That last touches on another unfortunate aspect of FTWD ported over from the parent, a rather ugly streak of misogyny. As I've covered, the creators of TWD, for a very long time, wrote the lady characters like their own least favorite ex-wives--bitchy, stupid, unhelpful and unpleasant. On FTWD, Liza's petty bitchiness made her instantly unlikable. Later, she was recruited by a sinister doctor to lie to the civilians and help the Evil Military whisk away a number of them, including Nick. When Madison's neighbor is attacked by a zombie, Madison not only fails to render any aid, she physically bars the door in order to prevent her daughter from doing so. Then later, when she and the others are preparing to leave the safe-zone after they've learned the military intends to kill everyone in it, she doesn't bother to warn her neighbors, self-righteously sniffing that when the military came for her Nick, none of those neighbors came to her aid. When the military had occupied her neighborhood, she unleashes on Travis a torrent of absolutely pointless abuse about being left to handle too many domestic affairs herself--a cliche' monologue phoned in from some daytime soap or Lifetime movie.

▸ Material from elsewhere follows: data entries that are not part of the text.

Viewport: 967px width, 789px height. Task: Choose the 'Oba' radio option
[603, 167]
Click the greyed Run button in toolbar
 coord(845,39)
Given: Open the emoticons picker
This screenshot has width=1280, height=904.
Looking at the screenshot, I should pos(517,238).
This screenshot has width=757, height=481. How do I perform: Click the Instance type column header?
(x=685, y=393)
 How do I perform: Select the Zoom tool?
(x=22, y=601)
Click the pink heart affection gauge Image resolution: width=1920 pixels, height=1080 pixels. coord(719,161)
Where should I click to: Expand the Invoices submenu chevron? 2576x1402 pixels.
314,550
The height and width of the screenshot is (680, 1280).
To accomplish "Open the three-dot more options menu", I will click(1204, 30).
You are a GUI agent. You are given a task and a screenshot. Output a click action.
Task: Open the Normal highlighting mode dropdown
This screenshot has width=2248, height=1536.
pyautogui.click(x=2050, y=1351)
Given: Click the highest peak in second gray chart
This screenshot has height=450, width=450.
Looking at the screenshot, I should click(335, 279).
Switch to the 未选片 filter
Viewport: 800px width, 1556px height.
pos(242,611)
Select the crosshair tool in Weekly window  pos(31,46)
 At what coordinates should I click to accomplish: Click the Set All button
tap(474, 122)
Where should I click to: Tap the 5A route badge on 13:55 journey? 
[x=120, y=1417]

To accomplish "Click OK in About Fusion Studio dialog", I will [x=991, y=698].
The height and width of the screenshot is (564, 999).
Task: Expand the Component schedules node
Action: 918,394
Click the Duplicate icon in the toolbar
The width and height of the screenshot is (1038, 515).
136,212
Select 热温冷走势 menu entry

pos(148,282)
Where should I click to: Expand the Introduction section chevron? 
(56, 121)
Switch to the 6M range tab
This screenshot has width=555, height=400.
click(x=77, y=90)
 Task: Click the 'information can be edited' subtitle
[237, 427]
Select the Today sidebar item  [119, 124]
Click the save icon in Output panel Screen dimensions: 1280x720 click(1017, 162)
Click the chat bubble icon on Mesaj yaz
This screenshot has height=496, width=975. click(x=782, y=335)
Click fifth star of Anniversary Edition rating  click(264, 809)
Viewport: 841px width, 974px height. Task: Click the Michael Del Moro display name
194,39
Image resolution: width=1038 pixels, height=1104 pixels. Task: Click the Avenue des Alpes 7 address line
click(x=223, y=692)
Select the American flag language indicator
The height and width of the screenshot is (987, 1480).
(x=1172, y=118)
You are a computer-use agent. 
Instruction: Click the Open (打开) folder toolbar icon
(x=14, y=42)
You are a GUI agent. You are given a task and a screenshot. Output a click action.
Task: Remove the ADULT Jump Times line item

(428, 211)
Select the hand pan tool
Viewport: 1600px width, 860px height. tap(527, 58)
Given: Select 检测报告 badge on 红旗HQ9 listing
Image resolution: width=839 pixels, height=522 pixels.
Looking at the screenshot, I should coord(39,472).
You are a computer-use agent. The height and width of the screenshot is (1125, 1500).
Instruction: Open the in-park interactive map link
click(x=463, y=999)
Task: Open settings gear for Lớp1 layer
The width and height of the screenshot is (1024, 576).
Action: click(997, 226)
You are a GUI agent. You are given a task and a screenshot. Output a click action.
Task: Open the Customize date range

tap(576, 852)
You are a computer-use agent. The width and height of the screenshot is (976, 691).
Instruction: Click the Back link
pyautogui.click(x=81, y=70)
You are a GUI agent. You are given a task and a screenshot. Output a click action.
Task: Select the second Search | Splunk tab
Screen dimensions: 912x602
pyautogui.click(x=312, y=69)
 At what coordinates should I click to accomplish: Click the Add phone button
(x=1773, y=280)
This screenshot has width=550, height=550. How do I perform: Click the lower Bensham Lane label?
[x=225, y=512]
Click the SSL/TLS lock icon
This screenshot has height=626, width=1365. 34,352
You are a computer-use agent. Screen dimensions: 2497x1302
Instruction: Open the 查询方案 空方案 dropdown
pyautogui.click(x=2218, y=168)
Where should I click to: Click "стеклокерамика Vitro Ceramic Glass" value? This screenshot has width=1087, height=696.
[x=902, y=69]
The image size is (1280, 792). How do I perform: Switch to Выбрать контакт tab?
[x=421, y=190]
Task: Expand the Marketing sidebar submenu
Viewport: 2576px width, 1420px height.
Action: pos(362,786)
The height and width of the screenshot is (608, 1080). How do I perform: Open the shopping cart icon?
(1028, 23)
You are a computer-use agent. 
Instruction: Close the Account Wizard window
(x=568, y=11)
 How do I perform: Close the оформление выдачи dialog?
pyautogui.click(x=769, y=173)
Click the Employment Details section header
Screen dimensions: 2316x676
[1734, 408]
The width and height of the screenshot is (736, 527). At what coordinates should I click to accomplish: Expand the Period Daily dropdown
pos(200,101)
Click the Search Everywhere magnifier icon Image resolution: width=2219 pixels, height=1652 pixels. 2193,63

On neither series do the writers do a very good job of keeping up with what they've written in the past. In "Clear," Rick returns to his hometown in order to recover guns from the storage cage of the police station where he once worked--guns he, himself, had cleaned out in the TWD pilot. In FTWD "So Close, Yet So Far"), Travis realizes the dead are, in fact, dead. "They come back," as he puts it. Then in the next ep ("The Dog"), he reacts with disbelief when Nick suggests the zombies are dead. "Why would you say that?" Minutes later, he has a discussion with Liza in which she says he was right. Right, that is, in previously saying "they come back." Shortly after that, he's flipped again, arguing that Madison shouldn't kill her zombified neighbor because they don't know if the woman is dead. "We don't know that. We don't know anything."

Uh huh.

Much of TWD and all of FTWD could be summed up as "really stupid people randomly crashing into one another." While FTWD inherited its problems from TWD though, it didn't adopt the gimmicks by which TWD has concealed those problems. Glen Mazzara assumed TWD's showrunner post during production of TWD's second season. The first half of that season was disastrous. A pair of planned eps that would have launched it with much more of a bang ended up being abandoned.[5] The gap created by their loss was filled by simply stretching the plot of what was left to cover more eps and still get events to the same point by the already-carved-in-stone midseason break. The result was deadly dull, a poorly-paced, poorly written, repetitive mess. Rather than addressing the series' mounting problems, Mazzara adopted the tactic of throwing zombies at them, or, more generally, throwing action at them. In the second half of the season, the zombies, who had practically disappeared for a time, were suddenly back in force. The effect of picking up the pace and adding more action--even, as was often the case, entirely gratuitous action--pacified viewers and acted as a sort of camouflage for the problems. TWD has used this tactic ever since. FTWD, partly due to the nature of the series' story and largely, one suspects, as a consequence of budgetary limitations, didn't have this option open to it. All of its budgetary resources for such things seemed to have been poured into its season ender and the massive zombie horde unleashed in that ep did, indeed, manage to convince some who had been quite critical of the series up 'til then to praise that ep as its best, though it was, in reality, just as problematic as every other ep had been. It just wasn't as boring.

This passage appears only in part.